Titel
Bildnis des Johann Caspar von Lippert
Allgemeine Bezeichnung
Relief aus Gips (Pl.O. 2861, Pl.O. 2862; Bildnismedaillons)
Inventarnummer
Pl.O.2861
Sammlung
Skulptur bis 1800
Herstellungsort
Ober-Bayern; München ID: 7004333; München
Herstellungsdatum
um 1772
Hersteller
Franz Andreas Schega
Franz Andreas Schega (1711-1787); geboren 1711 in Neustadtl (Novo Mesto, Slowenien); in väterlicher Werkstatt und Stein bei Laibach (Ljubljana) Ausbildung als Büchsenmacher; ab 1730 im erlernten Beruf und außerdem als Stempelschneider in München, 1738 Anstellung bei kurfürstlicher Münze; gestorben 1787 in München (Medailleur und Stempelschneider; 1751 Hofmedailleur; Medaillen stellen überwiegend Wittelsbacher dar (u.a. 18 bayrische Regenten-Serie, vgl. Kat.Nr. 111); v.a. späte Medaillen wegen lebendig pointierter Portraits und duftig malerischer Wiedergabe von Stoffen und Perücken als Meisterwerke bayrischen Rokokos geschätzt)
· · · ·
### Aufgaben und Übungen
1. Laut dem Eintrag zum Bildnis des Johann Caspar von Lippert werden vor allem die späten Medaillen von Franz Andreas Schega als Meisterwerke bayrischen Rokokos geschätzt. Erläutern Sie in ein bis drei Sätzen, worauf der Eintrag diese Wertschätzung zurückführt.
2. Übertragen Sie aus dem Eintrag zum Bildnis des Johann Caspar von Lippert den Abschnitt wortgetreu, beginnend bei "Inventarnummer" und endend bei "bayrischen Rokokos geschätzt)".
3. In welchem Jahr wurde Franz Andreas Schega laut dem Eintrag zum Bildnis des Johann Caspar von Lippert Hofmedailleur?

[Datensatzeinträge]
· · · ·
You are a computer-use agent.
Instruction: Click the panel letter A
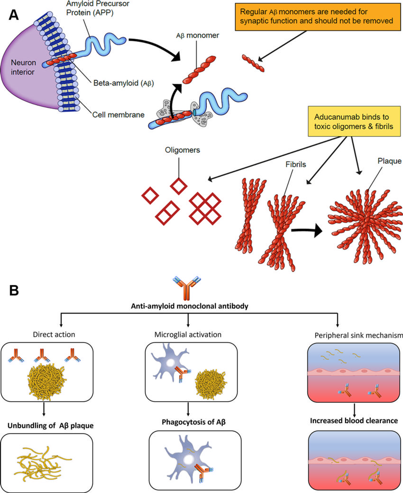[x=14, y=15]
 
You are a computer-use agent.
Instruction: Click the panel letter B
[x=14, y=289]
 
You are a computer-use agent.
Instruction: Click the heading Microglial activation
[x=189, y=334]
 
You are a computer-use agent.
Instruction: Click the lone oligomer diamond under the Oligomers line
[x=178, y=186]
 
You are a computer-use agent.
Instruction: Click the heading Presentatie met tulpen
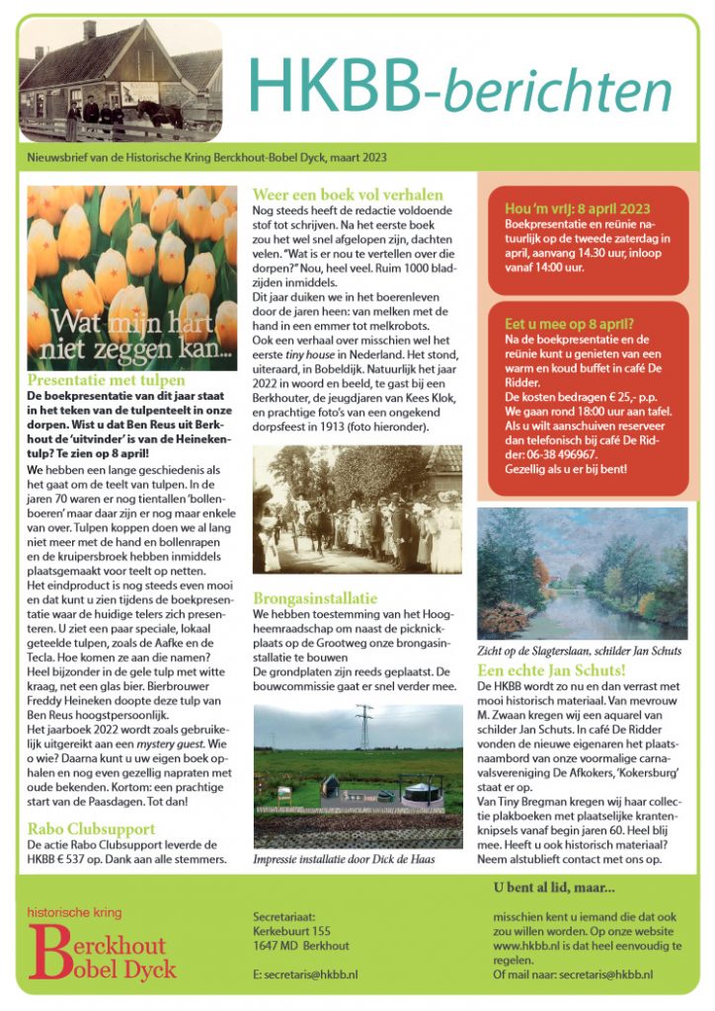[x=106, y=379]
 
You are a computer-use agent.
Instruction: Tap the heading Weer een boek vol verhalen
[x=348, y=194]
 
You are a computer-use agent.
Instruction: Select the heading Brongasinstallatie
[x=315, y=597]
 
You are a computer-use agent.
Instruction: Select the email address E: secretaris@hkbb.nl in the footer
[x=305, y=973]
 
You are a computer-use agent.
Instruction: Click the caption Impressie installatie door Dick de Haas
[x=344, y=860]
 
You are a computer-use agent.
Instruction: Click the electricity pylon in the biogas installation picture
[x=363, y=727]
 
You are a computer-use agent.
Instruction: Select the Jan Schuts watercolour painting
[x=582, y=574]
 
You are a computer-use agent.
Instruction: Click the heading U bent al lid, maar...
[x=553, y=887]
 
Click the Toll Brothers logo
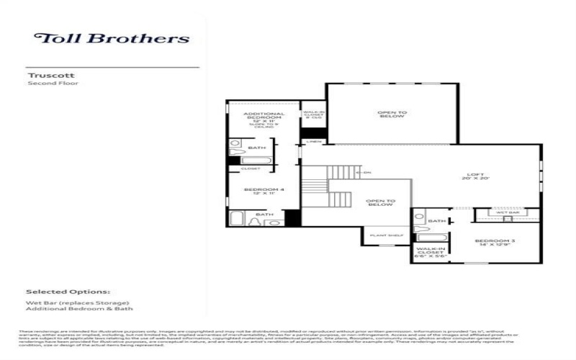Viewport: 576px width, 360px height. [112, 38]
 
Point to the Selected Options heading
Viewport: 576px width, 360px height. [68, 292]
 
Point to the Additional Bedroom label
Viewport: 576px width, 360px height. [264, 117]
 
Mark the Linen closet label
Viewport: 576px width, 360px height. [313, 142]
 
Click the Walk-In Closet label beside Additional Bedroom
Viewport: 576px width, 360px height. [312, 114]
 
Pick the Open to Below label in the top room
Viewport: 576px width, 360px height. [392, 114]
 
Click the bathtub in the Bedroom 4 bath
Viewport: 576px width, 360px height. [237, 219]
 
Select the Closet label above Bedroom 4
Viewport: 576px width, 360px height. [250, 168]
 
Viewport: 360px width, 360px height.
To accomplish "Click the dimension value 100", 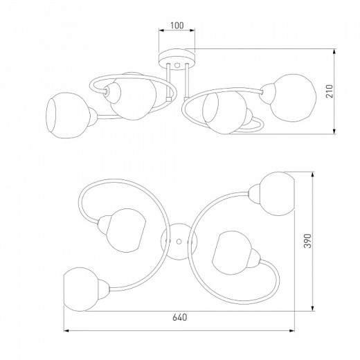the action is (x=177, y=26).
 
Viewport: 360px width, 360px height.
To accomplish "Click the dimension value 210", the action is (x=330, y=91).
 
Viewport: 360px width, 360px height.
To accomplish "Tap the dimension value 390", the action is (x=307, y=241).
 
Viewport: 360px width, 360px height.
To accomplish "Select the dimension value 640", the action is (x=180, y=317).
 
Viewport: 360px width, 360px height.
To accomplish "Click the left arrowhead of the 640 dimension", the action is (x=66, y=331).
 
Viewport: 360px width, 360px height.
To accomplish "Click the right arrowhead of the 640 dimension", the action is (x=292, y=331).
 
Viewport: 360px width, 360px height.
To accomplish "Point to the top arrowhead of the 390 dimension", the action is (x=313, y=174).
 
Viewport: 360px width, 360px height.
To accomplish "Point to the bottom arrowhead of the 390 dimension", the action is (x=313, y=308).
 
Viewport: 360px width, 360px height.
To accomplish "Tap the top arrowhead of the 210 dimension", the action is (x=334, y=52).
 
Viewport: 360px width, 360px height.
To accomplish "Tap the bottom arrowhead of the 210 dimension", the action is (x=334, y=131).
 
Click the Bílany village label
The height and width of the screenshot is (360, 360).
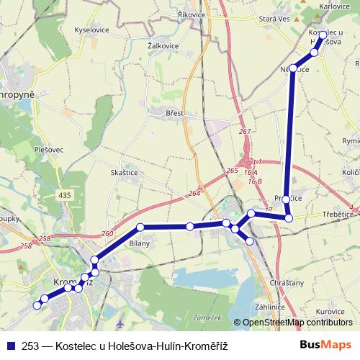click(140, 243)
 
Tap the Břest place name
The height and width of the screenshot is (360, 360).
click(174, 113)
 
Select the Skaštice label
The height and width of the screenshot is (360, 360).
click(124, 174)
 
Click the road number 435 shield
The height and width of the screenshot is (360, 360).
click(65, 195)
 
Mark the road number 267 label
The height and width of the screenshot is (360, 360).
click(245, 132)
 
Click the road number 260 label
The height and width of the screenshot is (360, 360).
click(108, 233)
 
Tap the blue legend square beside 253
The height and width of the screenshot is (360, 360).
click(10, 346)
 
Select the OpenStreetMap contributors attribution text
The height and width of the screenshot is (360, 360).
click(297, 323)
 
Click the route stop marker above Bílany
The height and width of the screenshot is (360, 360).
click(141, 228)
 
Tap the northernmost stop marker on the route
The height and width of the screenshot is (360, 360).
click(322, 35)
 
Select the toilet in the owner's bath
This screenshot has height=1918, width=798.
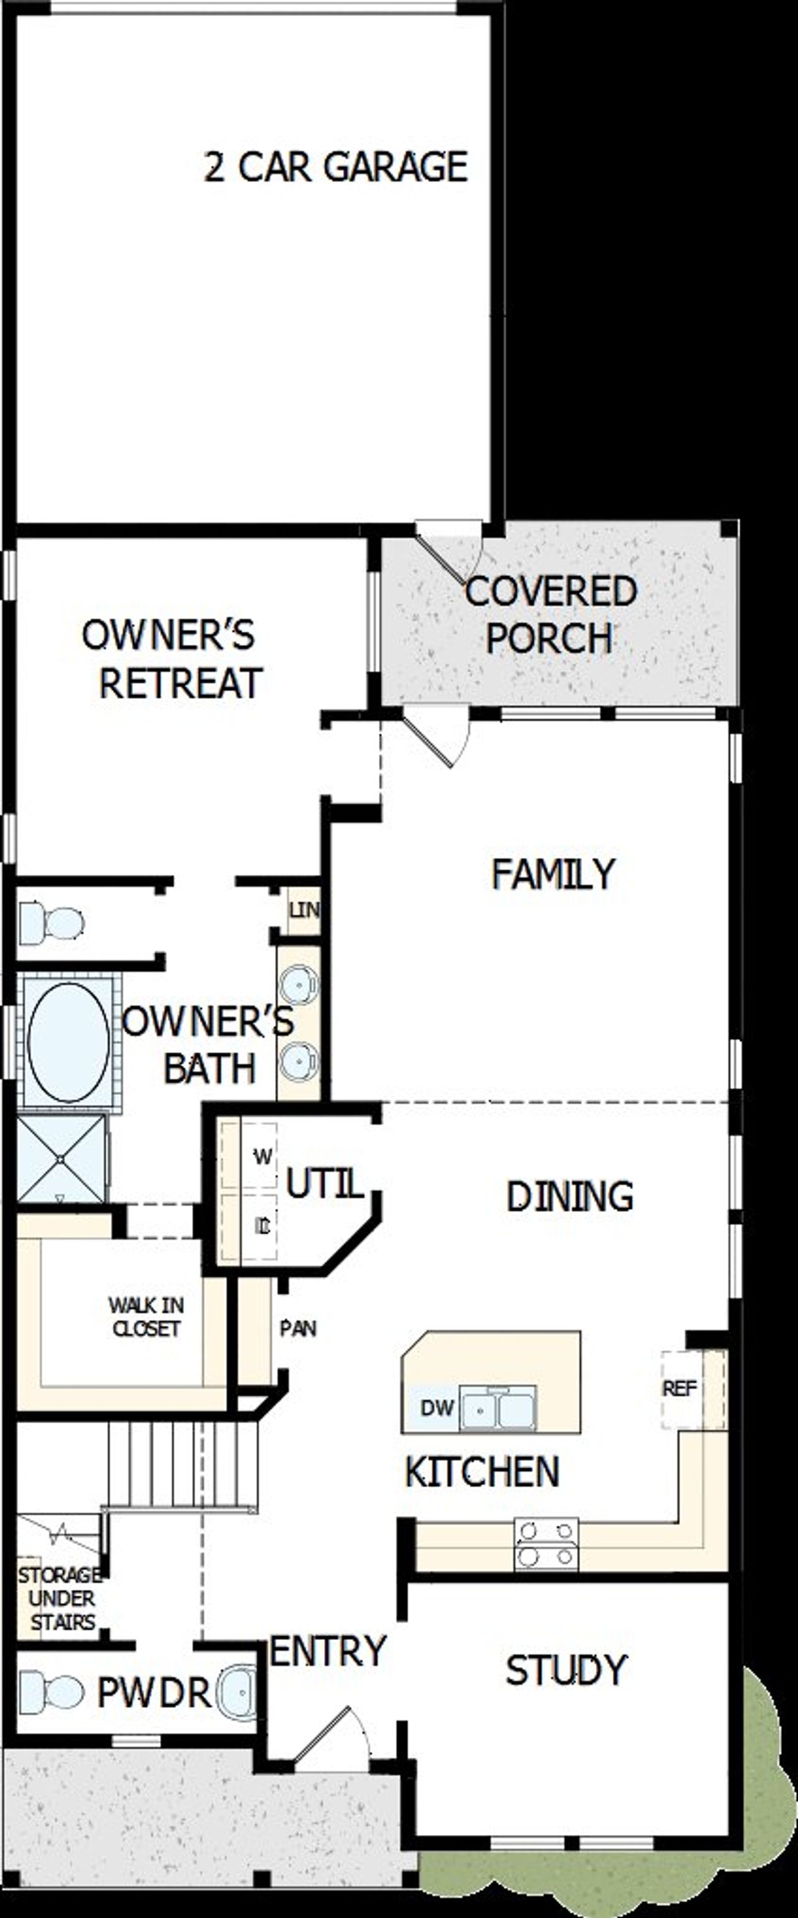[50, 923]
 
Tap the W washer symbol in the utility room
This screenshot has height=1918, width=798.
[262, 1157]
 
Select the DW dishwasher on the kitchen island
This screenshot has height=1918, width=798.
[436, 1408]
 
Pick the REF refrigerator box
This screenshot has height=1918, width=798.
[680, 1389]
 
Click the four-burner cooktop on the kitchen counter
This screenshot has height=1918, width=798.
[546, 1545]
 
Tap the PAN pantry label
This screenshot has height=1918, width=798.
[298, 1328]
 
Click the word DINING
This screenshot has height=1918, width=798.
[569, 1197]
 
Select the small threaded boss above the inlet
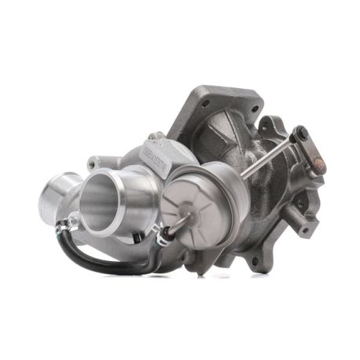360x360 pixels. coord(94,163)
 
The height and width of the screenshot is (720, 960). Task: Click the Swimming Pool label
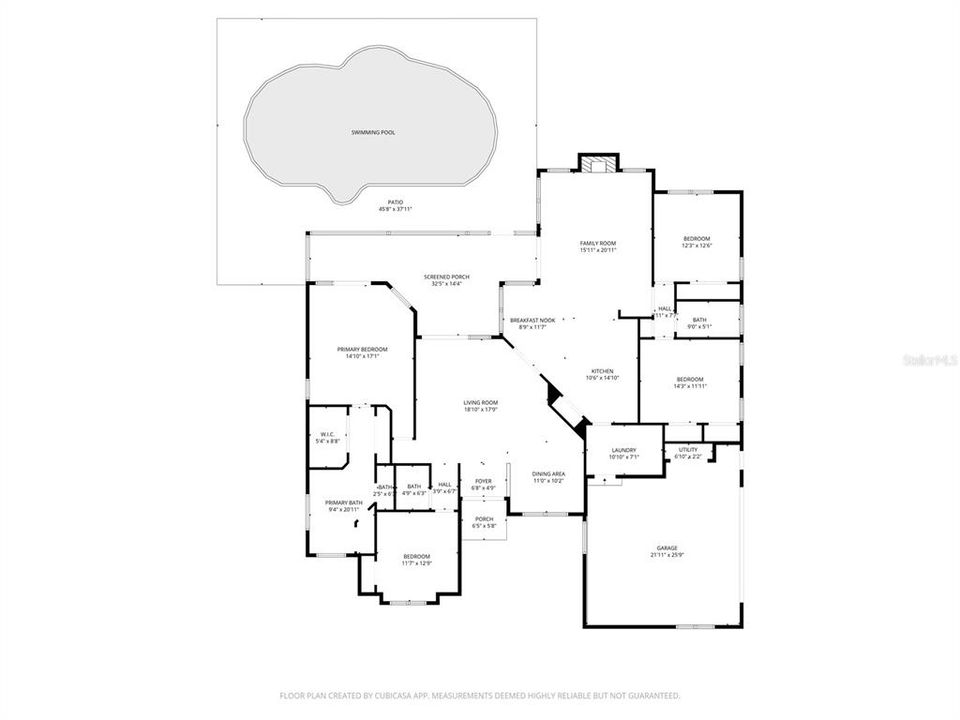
· · · ·
### Gelöste Aufgaben
1. Die späten Medaillen Schegas gelten als Meisterwerke bayrischen Rokokos, weil sie lebendig pointierte Portraits zeigen. Außerdem geben sie Stoffe und Perücken duftig und malerisch wieder.

2.
Inventarnummer
Pl.O.2861
Sammlung
Skulptur bis 1800
Herstellungsort
Ober-Bayern; München ID: 7004333; München
Herstellungsdatum
um 1772
Hersteller
Franz Andreas Schega
Franz Andreas Schega (1711-1787); geboren 1711 in Neustadtl (Novo Mesto, Slowenien); in väterlicher Werkstatt und Stein bei Laibach (Ljubljana) Ausbildung als Büchsenmacher; ab 1730 im erlernten Beruf und außerdem als Stempelschneider in München, 1738 Anstellung bei kurfürstlicher Münze; gestorben 1787 in München (Medailleur und Stempelschneider; 1751 Hofmedailleur; Medaillen stellen überwiegend Wittelsbacher dar (u.a. 18 bayrische Regenten-Serie, vgl. Kat.Nr. 111); v.a. späte Medaillen wegen lebendig pointierter Portraits und duftig malerischer Wiedergabe von Stoffen und Perücken als Meisterwerke bayrischen Rokokos geschätzt)

3. 1751